> Text section:
(begin)
Final Design

Flow System Diagram

Physical System

1. Cold Gas Mixing Box

• Provided by Cohu, Inc

• Mix LN2 with either CDA / recirculated cold gas mixture

• 6 separate mixing chambers

• 6 inlets connected to the flow rate control manifold

• 1 main LN2 valve

• 6 individual LN2 zone valves for controlling LN2 input into individual mixing chambers

• All 7 valves are 24V DC solenoid on/off valves.

2. Merger

• Machined out of a 6061 Aluminum block

• Merge separate channels into a single channel

• Six 6.35mm (1/4’’) inlet

• One 12.7mm (1/2’’) outlet

 3. Heater

• Machined out of 6061 Aluminum block

• Emulate a 600-800 W load

• Five 300 W heating rods

• Groove endmilled to enhance heat transfer 

• Gasket sheet between lid and bottom for sealing

• Vent hole design for easy heating rod removal

 4. Compressor

• Provided by Cohu, Inc

• Scroll Laboratories, Inc. SCF-200/08 Oil-Free Scroll Compressor

• Provides a maximum of 80 kPa pressure increase across the inlet and outlet

• Sealed by the team using two aluminum plates bolted together using lead screws

5. Sump

• Modified based on an existing piece of equipment

• Stores excess gas

• Relieves system pressure -- 172 kPa (25psi) pressure relief valve installed

• Provides an initial CDA input used to flush the system.

 6. Flow Rate Control Manifold

• Modified based on a sponsor provided cold gas mixing manifold

• Control the flow rate of the single channel input from the sump

• Separate input flow into six channels

• Output to the cold gas mixing manifold

  7. Temperature Acquisition

• Resistance Temperature Detectors: Platinum 1000

• Adhered to copper tubing via thermal paste and heat shrink

• Adafruit MAX31865 amplifying board

  • 4 wire measurement

  • Arduino compatible

   8. Pressure Acquisition

• Pressure transducers (-40℃ continuous operation, inexpensive)

• T junction mounting for low temperature usage of sensors not rated for low enough temperature

  • Small amount of gas trapped in the junction

  • Junction not insulated to warm up the trapped gas

  • Warm gas close to the sensor

  • Unaltered cold gas flows unimpededly in the main channel

  • Significantly saved budget

 9. Controller Overview

• Primary Arduino

  • Data acquisition

  • Negative feedback loop

    • For valve duty control

    • Use MOSFET for 24 VDC valve control

  • Logic controller for safety operation

• Secondary Arduino

  • Heater Controller

    • For heater wattage control

    • Use Solid State Relay (SSR) for AC heating rod control 

• Designated button for safe stopping sequence

  10. PID Feedback Controller

• Loop time 1000 ms, or frequency 1 Hz

• Valve duty cycle: 0.0 to 3.0 

  • Duty cycle of 3.0 indicates 6 valves opening together for 500 ms (50% of loop time);

  • LN2 valves and recirculated gas valve do not open at same time

• The controller consists of a offset duty cycle fine tuned by a PID controller

• Kp = 0.015; Ki = 0.004 ; Kd = 0.0005;

• Non-Linear Logical Modifications to the PID controller

  • Dynamic offset duty cycle

    • Take the average of the duty cycle if temperature is continuously ± 0.25℃ (±1 Ω) of reference and use as the offset value

    • More robust against system changes (heating power etc)

  • Modified integral term

    • Zero out integral term when temperature reaches ± 0.13℃ (±0.5 Ω) of reference

    • Limit fluctuation and integral wind-up
(end)
> Data entries:
(begin)
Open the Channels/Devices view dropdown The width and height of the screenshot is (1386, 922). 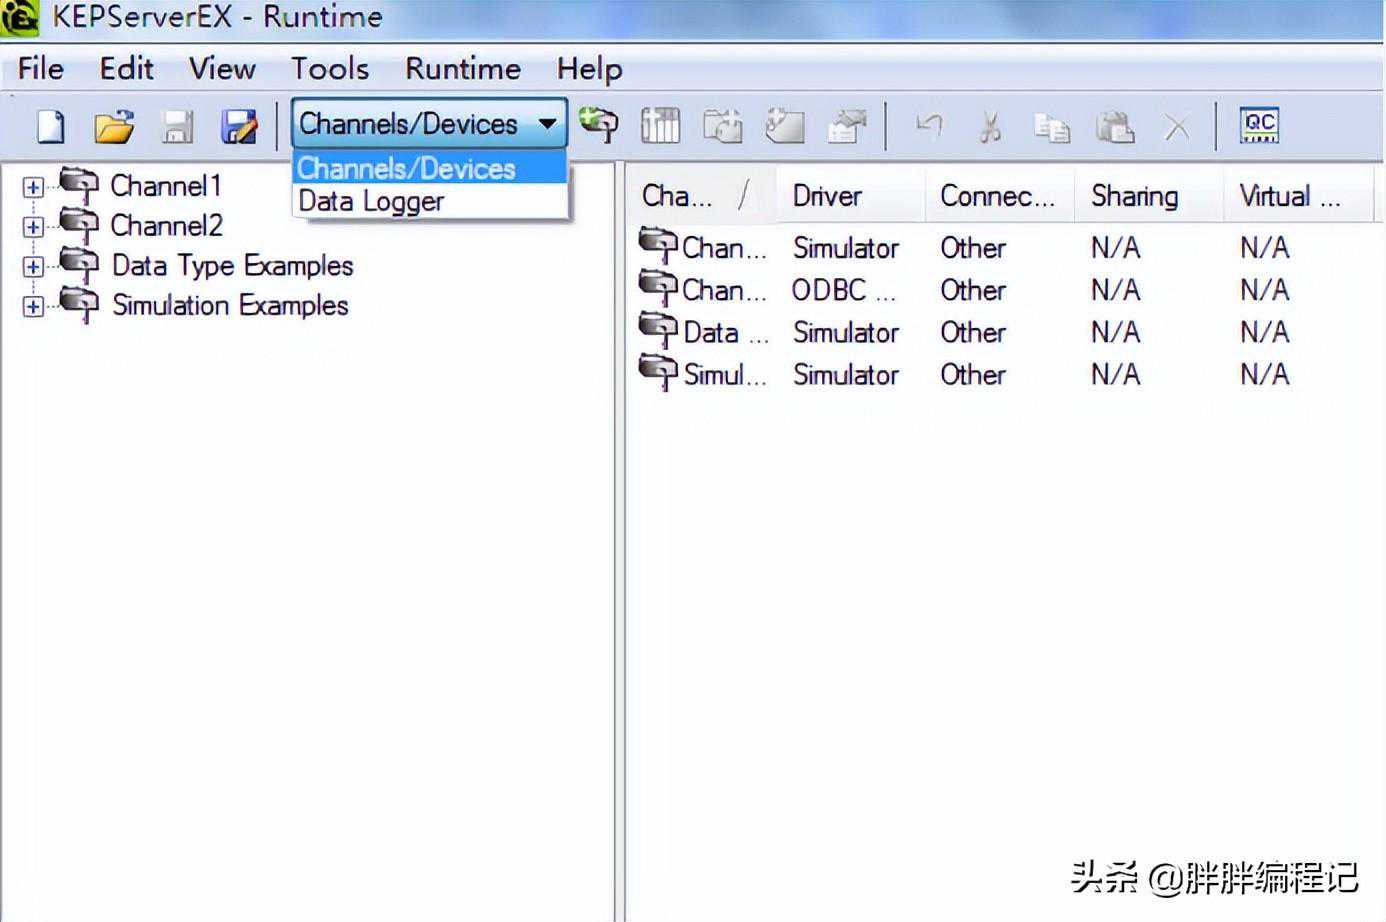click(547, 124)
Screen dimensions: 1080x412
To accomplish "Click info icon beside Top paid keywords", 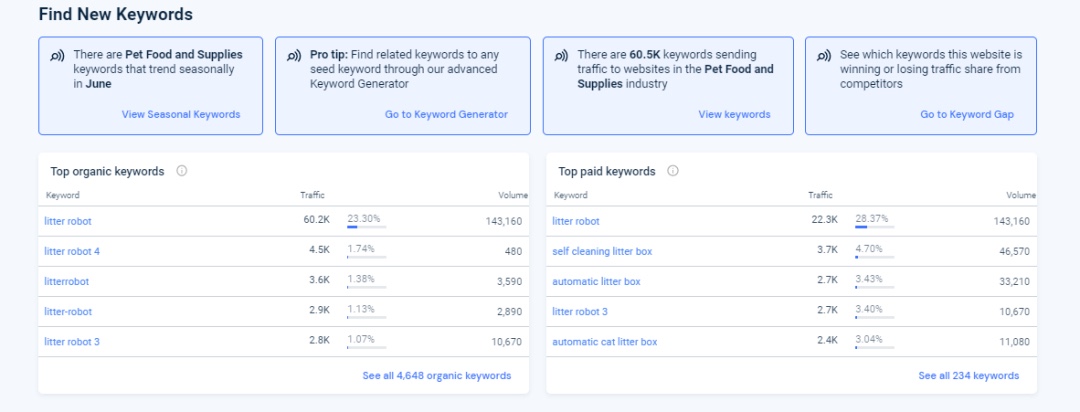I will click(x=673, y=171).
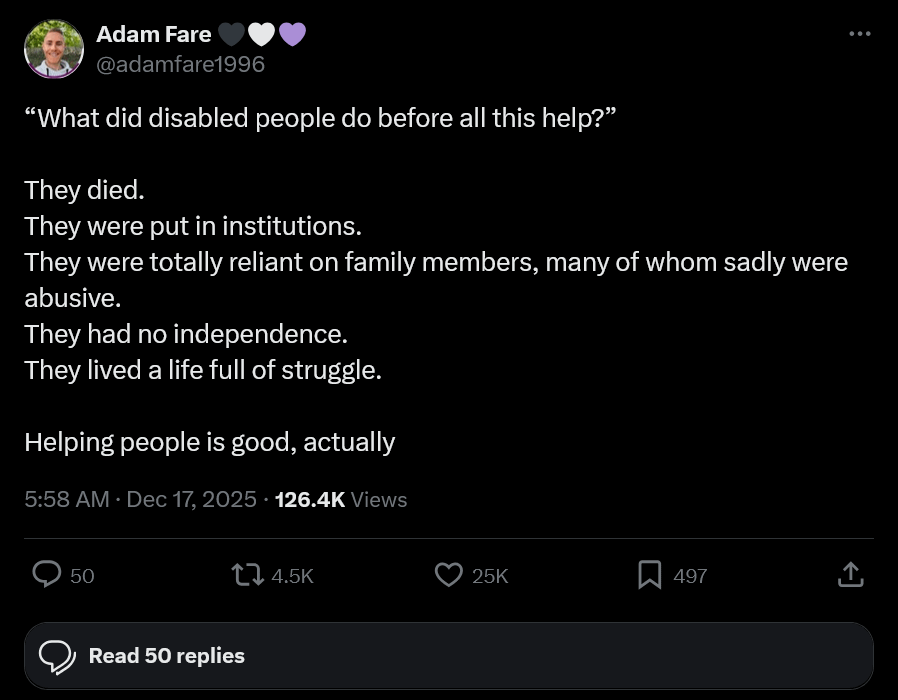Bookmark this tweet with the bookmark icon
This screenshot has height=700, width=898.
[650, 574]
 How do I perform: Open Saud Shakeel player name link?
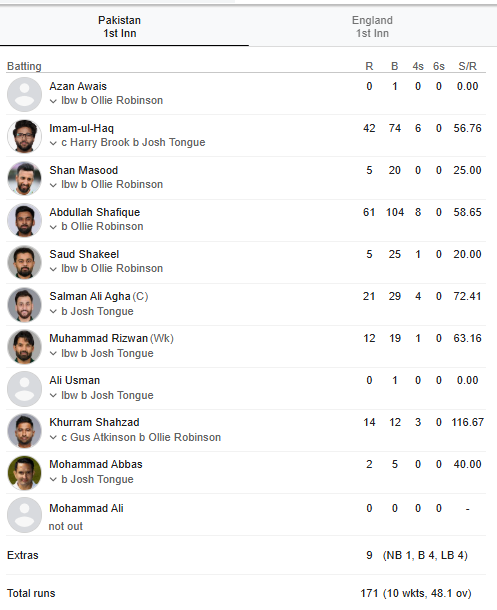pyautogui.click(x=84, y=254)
(end)
(begin)
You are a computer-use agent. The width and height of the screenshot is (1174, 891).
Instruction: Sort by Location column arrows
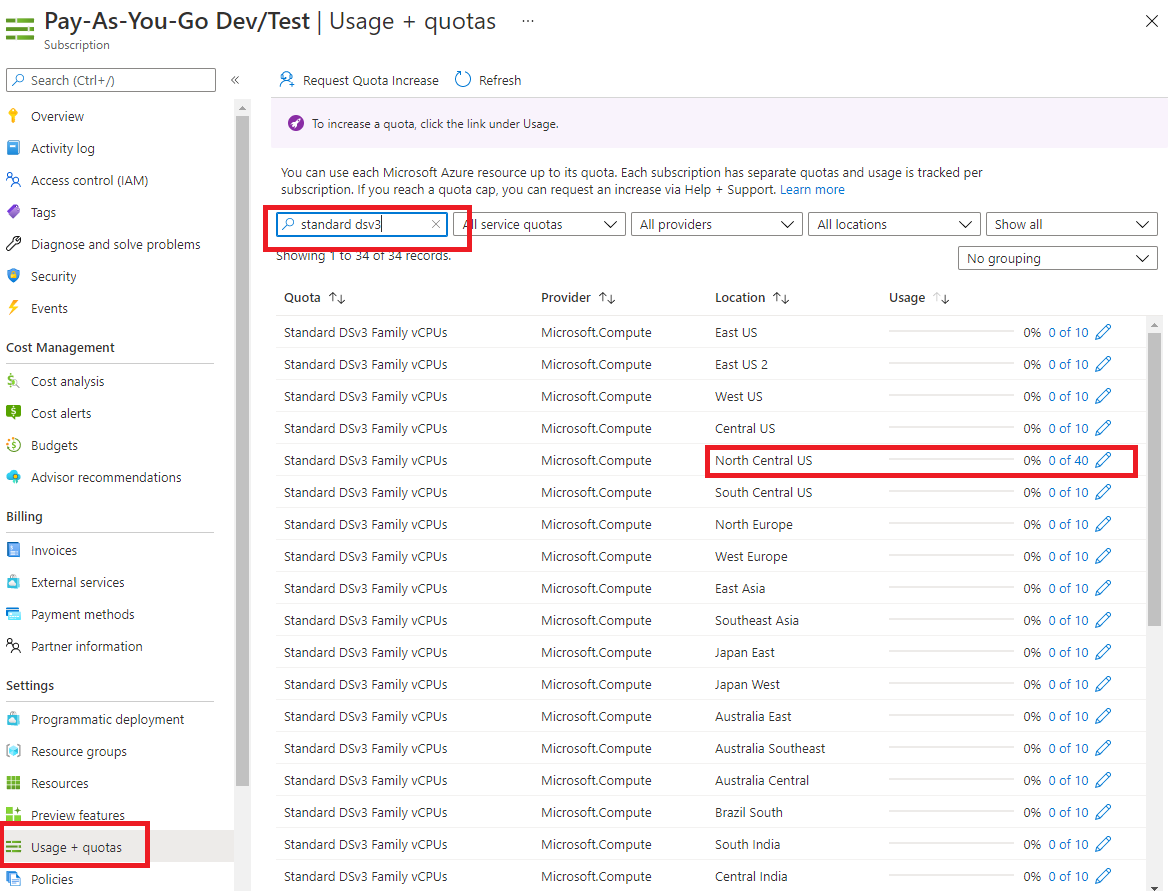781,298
(end)
> Set tasks:
1 > Using the final design description, decide whether each statement agrees with it. Give yes or no for each, with the deciding words of the description quoted exactly.
(a) The heater contains five 300 W heating rods.
(b) The merger has six outlets.
(c) The LN2 valves and the recirculated gas valve open at the same time.
2 > In the final design description, what rating does the pressure relief valve installed on the sump have?

> In response:
1 >
(a) Yes: "Five 300 W heating rods"
(b) No: "One 12.7mm (1/2’’) outlet"
(c) No: "LN2 valves and recirculated gas valve do not open at same time"

2 > 172 kPa (25psi)